(Collected data)
══════════════════════════════

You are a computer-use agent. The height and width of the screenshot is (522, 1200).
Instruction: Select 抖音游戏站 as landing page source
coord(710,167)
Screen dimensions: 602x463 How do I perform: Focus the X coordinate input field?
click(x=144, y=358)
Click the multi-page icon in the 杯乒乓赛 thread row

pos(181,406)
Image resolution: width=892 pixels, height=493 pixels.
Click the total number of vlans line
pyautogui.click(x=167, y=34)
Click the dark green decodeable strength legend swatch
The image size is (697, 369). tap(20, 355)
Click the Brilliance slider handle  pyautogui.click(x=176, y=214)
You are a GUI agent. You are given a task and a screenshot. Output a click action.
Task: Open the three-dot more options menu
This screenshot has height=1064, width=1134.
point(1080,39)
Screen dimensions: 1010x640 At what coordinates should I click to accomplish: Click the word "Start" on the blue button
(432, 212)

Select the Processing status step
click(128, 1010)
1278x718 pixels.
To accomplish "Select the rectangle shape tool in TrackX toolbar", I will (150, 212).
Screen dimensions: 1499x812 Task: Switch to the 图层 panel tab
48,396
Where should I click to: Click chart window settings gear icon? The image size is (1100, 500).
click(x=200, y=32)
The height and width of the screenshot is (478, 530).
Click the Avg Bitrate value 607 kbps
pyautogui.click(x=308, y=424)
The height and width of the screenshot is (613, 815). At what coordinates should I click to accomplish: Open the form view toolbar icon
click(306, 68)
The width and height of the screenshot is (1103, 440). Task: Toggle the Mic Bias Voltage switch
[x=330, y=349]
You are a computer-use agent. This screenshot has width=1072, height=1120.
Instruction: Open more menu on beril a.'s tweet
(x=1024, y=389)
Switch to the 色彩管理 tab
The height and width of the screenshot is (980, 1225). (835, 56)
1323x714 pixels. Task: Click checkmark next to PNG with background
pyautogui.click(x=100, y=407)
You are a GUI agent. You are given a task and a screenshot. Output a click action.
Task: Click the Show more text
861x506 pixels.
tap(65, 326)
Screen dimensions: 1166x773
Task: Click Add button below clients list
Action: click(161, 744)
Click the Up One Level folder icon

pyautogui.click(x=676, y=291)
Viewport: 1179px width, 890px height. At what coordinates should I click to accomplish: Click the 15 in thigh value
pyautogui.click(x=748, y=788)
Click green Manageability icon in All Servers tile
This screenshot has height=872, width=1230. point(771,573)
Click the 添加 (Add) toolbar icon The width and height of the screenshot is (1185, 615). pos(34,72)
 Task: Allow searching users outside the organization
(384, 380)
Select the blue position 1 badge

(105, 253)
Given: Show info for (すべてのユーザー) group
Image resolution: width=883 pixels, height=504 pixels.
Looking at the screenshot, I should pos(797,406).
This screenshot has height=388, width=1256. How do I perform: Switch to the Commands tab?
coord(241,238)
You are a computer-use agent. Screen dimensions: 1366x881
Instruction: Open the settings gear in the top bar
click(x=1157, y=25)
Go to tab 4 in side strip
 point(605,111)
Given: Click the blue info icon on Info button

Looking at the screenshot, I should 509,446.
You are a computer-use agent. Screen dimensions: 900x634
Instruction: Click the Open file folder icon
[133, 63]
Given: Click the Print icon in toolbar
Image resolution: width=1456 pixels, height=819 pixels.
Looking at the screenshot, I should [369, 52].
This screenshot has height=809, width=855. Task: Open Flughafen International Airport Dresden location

══════════════════════════════

— Activity —
Line by line, the data should be returned exactly as written.

— Your response —
You are a computer-use agent. The height and width of the screenshot is (522, 1200).
Instruction: Select 抖音游戏站 as landing page source
coord(710,167)
Screen dimensions: 602x463 How do I perform: Focus the X coordinate input field?
click(x=144, y=358)
Click the multi-page icon in the 杯乒乓赛 thread row

pos(181,406)
Image resolution: width=892 pixels, height=493 pixels.
Click the total number of vlans line
pyautogui.click(x=167, y=34)
Click the dark green decodeable strength legend swatch
The image size is (697, 369). tap(20, 355)
Click the Brilliance slider handle  pyautogui.click(x=176, y=214)
You are a GUI agent. You are given a task and a screenshot. Output a click action.
Task: Open the three-dot more options menu
This screenshot has height=1064, width=1134.
point(1080,39)
Screen dimensions: 1010x640 At what coordinates should I click to accomplish: Click the word "Start" on the blue button
(432, 212)

Select the Processing status step
click(128, 1010)
1278x718 pixels.
To accomplish "Select the rectangle shape tool in TrackX toolbar", I will (150, 212).
Screen dimensions: 1499x812 Task: Switch to the 图层 panel tab
48,396
Where should I click to: Click chart window settings gear icon? The image size is (1100, 500).
click(x=200, y=32)
The height and width of the screenshot is (478, 530).
Click the Avg Bitrate value 607 kbps
pyautogui.click(x=308, y=424)
The height and width of the screenshot is (613, 815). At what coordinates should I click to accomplish: Open the form view toolbar icon
click(306, 68)
The width and height of the screenshot is (1103, 440). Task: Toggle the Mic Bias Voltage switch
[x=330, y=349]
You are a computer-use agent. This screenshot has width=1072, height=1120.
Instruction: Open more menu on beril a.'s tweet
(x=1024, y=389)
Switch to the 色彩管理 tab
The height and width of the screenshot is (980, 1225). (835, 56)
1323x714 pixels. Task: Click checkmark next to PNG with background
pyautogui.click(x=100, y=407)
You are a GUI agent. You are given a task and a screenshot. Output a click action.
Task: Click the Show more text
861x506 pixels.
tap(65, 326)
Screen dimensions: 1166x773
Task: Click Add button below clients list
Action: click(161, 744)
Click the Up One Level folder icon

pyautogui.click(x=676, y=291)
Viewport: 1179px width, 890px height. At what coordinates should I click to accomplish: Click the 15 in thigh value
pyautogui.click(x=748, y=788)
Click green Manageability icon in All Servers tile
This screenshot has height=872, width=1230. point(771,573)
Click the 添加 (Add) toolbar icon The width and height of the screenshot is (1185, 615). pos(34,72)
 Task: Allow searching users outside the organization
(384, 380)
Select the blue position 1 badge

(105, 253)
Given: Show info for (すべてのユーザー) group
Image resolution: width=883 pixels, height=504 pixels.
Looking at the screenshot, I should pos(797,406).
This screenshot has height=388, width=1256. How do I perform: Switch to the Commands tab?
coord(241,238)
You are a computer-use agent. Screen dimensions: 1366x881
Instruction: Open the settings gear in the top bar
click(x=1157, y=25)
Go to tab 4 in side strip
 point(605,111)
Given: Click the blue info icon on Info button

Looking at the screenshot, I should 509,446.
You are a computer-use agent. Screen dimensions: 900x634
Instruction: Click the Open file folder icon
[133, 63]
Given: Click the Print icon in toolbar
Image resolution: width=1456 pixels, height=819 pixels.
Looking at the screenshot, I should [369, 52].
This screenshot has height=809, width=855. Task: Open Flughafen International Airport Dresden location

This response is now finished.